Spinal cord stimulation
Spinal Cord Stimulation (SCS) or neuromodulation may offer hope for people world wide who suffer from chronic pain from failed back surgery. The incidence of lumbar spine surgery in the UK is 5 in every 10,000 people with failure rates of spinal surgery quoted in the literature as ranging between 10% and 40%.
Spinal Cord Stimulation (SCS) or neuromodulation sends electrical impulses that trigger nerve fibres along the spinal cord, masking the pain message traveling to the brain. When this happens, the painful sensation is replaced with a soothing, tingling sensation. The sensation itself is pleasant and in most cases the patients can’t “feel” it. Spinal Cord Stimulation (SCS) or neuromodulation may also be prescribed for chronic intractable pain of the trunk and/or limbs, including unilateral or bilateral pain associated intractable low back pain and leg pain. Many people with failed back surgeries have had success with the Spinal Cord Stimulation (SCS) or neuromodulation
A typical Spinal Cord Stimulation (SCS) or neuromodulation system has four components:
- A neurostimulator or a “battery” that generates an electrical pulse (or receives radio frequency pulses) – this is surgically implanted under the skin in the abdomen or in the buttock area.
- An electrode(s) implanted near the spinal cord percutaneously (through a needle, rather than through an open surgical incision, of the skin).
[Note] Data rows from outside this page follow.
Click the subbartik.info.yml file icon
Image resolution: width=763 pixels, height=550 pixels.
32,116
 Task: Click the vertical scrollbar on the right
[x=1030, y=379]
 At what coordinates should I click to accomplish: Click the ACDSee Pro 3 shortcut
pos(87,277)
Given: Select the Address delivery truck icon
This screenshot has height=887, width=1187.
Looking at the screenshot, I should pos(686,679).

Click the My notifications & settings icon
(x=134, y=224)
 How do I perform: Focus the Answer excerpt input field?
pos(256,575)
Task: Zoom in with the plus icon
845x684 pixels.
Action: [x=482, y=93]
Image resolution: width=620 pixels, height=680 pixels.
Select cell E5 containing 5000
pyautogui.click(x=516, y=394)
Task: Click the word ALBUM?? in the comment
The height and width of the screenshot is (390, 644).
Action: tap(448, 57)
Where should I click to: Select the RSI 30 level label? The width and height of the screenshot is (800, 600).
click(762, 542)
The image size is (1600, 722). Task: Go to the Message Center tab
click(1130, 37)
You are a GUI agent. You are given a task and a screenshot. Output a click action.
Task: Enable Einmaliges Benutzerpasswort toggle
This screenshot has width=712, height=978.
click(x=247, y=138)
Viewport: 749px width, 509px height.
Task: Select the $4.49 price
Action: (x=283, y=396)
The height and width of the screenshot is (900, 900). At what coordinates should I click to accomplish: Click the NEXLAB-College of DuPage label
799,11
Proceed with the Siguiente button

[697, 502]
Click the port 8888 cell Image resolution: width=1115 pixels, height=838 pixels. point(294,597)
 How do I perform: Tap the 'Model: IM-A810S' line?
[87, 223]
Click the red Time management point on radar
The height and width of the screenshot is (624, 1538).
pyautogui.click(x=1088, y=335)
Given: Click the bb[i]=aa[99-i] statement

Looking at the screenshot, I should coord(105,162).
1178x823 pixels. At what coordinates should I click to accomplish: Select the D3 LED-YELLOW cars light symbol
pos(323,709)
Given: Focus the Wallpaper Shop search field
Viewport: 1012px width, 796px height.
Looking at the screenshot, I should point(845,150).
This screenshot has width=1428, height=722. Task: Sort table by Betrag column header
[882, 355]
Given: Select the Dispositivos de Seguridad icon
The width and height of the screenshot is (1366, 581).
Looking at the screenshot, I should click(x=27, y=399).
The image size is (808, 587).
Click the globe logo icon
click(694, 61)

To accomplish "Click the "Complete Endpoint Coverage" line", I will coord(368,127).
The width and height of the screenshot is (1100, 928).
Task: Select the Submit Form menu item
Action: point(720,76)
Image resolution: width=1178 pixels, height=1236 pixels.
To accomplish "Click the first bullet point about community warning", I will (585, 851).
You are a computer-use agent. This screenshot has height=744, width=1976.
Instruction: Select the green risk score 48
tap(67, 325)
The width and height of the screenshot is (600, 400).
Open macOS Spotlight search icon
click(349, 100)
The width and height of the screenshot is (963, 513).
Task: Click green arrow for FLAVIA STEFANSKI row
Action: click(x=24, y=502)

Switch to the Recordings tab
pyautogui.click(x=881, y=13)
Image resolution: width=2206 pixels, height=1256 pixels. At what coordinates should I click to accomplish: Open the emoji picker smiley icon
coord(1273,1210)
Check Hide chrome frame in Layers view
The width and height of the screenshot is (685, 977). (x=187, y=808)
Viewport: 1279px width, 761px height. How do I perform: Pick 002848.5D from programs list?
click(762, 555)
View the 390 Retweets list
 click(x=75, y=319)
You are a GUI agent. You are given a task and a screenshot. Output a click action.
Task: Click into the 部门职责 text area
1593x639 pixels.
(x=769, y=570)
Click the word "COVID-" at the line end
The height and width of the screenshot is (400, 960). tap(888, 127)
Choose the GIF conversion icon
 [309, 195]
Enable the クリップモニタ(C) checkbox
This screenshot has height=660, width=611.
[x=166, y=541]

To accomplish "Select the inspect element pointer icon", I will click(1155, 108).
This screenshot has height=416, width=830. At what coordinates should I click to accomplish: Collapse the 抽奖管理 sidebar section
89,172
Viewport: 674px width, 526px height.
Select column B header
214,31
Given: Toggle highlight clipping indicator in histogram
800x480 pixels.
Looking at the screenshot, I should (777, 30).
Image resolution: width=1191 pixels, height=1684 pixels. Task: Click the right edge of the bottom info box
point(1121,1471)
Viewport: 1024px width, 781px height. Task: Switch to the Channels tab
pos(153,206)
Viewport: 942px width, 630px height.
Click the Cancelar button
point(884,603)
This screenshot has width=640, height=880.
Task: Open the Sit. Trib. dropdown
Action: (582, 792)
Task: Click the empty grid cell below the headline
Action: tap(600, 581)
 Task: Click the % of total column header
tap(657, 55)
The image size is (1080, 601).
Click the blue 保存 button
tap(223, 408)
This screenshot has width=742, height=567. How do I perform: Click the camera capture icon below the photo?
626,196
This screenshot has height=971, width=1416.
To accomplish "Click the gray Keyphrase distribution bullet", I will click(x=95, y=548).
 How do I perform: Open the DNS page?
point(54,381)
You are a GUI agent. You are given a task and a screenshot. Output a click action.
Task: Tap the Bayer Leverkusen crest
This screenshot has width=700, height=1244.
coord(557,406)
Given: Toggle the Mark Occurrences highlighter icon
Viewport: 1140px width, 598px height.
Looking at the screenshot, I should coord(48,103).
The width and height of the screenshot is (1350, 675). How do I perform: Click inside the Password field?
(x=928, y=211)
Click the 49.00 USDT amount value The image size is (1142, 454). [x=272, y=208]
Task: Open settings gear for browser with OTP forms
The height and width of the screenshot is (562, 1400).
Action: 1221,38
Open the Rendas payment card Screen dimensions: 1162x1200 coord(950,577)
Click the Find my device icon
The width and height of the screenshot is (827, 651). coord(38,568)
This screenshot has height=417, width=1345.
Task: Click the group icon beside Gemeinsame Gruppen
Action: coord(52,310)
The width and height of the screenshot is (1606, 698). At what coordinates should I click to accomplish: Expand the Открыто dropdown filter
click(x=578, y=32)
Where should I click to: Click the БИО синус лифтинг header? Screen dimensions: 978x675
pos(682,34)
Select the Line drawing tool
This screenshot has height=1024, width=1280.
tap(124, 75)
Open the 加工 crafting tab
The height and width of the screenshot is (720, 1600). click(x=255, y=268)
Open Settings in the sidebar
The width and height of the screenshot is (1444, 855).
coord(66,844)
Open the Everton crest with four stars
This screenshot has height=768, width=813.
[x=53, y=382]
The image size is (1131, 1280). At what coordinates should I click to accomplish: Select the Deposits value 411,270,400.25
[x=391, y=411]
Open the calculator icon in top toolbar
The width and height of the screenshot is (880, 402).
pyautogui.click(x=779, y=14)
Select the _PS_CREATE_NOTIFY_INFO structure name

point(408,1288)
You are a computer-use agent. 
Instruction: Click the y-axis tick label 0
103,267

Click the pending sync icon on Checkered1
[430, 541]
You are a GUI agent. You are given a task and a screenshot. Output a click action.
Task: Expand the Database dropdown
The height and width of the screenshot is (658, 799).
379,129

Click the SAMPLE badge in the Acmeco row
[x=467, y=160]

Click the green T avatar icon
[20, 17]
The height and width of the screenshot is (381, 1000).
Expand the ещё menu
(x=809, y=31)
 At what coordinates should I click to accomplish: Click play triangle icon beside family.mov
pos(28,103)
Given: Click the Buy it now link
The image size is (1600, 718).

- A lead that connects the electrode(s) to the neurostimulator.
- A remote controller that is used to turn the neurostimulator on or off and to adjust the level of stimulation.
Spinal Cord Stimulation (SCS) or neuromodulation is minimally invasive and reversible. This is done as a day case procedure and the patients are able to go home the same day in most of the circumstances. This is done two stages allowing the patient to have experience with the temporary system, before undergoing the “battery” insertion. This allows the advantage (as opposed to surgery) that patients are able to assess if this therapy would help them or not.
The procedure is recommended by NICE guidance for intractable neuropathic (nerve related) pain Guidance 159 and is part of standard of care of pain management in these patients who have undergone failed back surgery or pain unresponsive to medications. It is usually considered after standard treatments (such as injections/ epidurals/ pain killers) have failed.